Author Posts

April 3, 2017 at 7:35 pm

Is there an updated switch list for -PasswordExpired?

Has anyone effectively utilized a parameter to query user accounts with expired or passwords expiring using -PasswordExpired Cmdlet? I need to find expired passwords and/or passwords expiring in our organization not necessarily expiring accounts.

There seems to be a lot over lapping with Cmdlets like -AccountExpired, -AccountExpiring, -Locked out etc... that confuses myself and the shell.

Microsoft has also limited the search parameters for this cmdlet and the User attributes in Active Directory don't tend to play nice with the shell either.

April 3, 2017 at 9:01 pm

I actually just wrote this script something similar. Feel free to have a look.

You can use a cmd line one liner
net user yourusername /domain

(leave the /domain part as is)

This one liner will get you your data you need for the below script.

Get-ADUser -Filter {Enabled -eq $true -and PasswordNeverExpires -eq $true} | Select-Object name, LastLogonDate, DistinguishedName | Export-Csv C:\ActiveNoExpiration2017.csv

This script will basically scan a csv you point it to - to look for all accounts via DistinguishedName that have their passwords set to never expire - and "uncheck" this field within active directory - which depending on when the user last changed their password - will apply to the account instantly if it's expired according to your password expiration policy on your DC *note* I believe the header for your csv should either be "user" or "users". Try whichever one works. Also you'll need to delete the -whatif when your done testing and you're ready for the script to make the changes.

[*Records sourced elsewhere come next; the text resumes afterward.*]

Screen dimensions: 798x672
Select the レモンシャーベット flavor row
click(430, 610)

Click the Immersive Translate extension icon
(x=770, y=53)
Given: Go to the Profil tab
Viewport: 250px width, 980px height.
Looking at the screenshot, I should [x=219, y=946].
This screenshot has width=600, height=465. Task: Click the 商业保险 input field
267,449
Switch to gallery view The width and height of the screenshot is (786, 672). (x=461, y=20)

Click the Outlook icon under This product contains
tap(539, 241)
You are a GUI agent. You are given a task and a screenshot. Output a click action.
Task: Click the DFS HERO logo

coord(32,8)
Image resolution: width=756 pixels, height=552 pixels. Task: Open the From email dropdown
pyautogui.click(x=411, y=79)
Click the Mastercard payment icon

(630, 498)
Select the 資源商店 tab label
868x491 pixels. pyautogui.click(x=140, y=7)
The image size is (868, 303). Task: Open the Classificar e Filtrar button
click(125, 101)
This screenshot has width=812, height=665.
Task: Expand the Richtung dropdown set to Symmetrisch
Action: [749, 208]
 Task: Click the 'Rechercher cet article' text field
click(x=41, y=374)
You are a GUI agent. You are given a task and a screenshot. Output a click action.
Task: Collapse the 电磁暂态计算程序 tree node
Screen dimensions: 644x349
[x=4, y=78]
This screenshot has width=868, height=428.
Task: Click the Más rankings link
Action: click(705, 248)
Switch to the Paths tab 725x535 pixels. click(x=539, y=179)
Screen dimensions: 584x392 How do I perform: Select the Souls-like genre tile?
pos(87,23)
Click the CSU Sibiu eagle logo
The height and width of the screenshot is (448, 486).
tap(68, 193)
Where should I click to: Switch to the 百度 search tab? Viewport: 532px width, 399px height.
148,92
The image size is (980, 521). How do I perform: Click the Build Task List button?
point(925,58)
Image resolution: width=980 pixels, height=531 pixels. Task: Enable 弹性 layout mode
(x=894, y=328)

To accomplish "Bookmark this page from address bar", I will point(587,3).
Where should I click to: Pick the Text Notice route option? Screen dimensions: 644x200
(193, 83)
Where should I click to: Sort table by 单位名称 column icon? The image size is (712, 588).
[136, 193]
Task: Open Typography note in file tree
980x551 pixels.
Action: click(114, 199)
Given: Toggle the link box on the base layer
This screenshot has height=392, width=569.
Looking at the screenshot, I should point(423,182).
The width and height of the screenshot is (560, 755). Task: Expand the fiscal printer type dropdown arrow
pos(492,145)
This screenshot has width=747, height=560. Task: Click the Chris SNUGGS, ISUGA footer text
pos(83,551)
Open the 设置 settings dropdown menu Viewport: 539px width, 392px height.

##ADCleanup - Password Expires = False ##
## CD into path where files are being executed##
cd C:\users\yourusername\desktop\yourfile
## Import CSV with OU's for all usernames that need password set to expire MUST BE FULL OU PATH ##
Import-CSV 'userlist.csv' | ForEach {
Set-ADUser -Identity $_.DistinguishedName -PasswordNeverExpires $false -CannotChangePassword $false -whatif
}

April 3, 2017 at 9:18 pm

I actually just wrote this script something similar. Feel free to have a look.

You can use a cmd line one liner
net user yourusername /domain

(leave the /domain part as is)

This one liner will get you your data you need for the below script.

Get-ADUser -Filter {Enabled -eq $true -and PasswordNeverExpires -eq $true} | Select-Object name, LastLogonDate, DistinguishedName | Export-Csv C:\ActiveNoExpiration2017.csv

This script will basically scan a csv you point it to - to look for all accounts via DistinguishedName that have their passwords set to never expire - and "uncheck" this field within active directory - which depending on when the user last changed their password - will apply to the account instantly if it's expired according to your password expiration policy on your DC *note* I believe the header for your csv should either be "user" or "users". Try whichever one works. Also you'll need to delete the -whatif when your done testing and you're ready for the script to make the changes.

##ADCleanup - Password Expires = False ##
## CD into path where files are being executed##
cd C:\users\yourusername\desktop\yourfile
## Import CSV with OU's for all usernames that need password set to expire MUST BE FULL OU PATH ##
Import-CSV 'userlist.csv' | ForEach {
Set-ADUser -Identity $_.DistinguishedName -PasswordNeverExpires $false -CannotChangePassword $false -whatif
}

Hope this helps!

April 4, 2017 at 9:06 am

Not entirely sure what your after but maybe this will help ?


Get-ADUser "username goes here"  –Properties “DisplayName”, “msDS-UserPasswordExpiryTimeComputed” | Select-Object -Property “Displayname”,@{Name=“ExpiryDate”;Expression={[datetime]::FromFileTime($_.“msDS-UserPasswordExpiryTimeComputed”)}}

April 4, 2017 at 6:04 pm

For some reason or the other all of our accounts are set password never expires which makes this more difficult. At least from what I can tell in the attributes listing in ADUC. I will check with higher admins on password policy.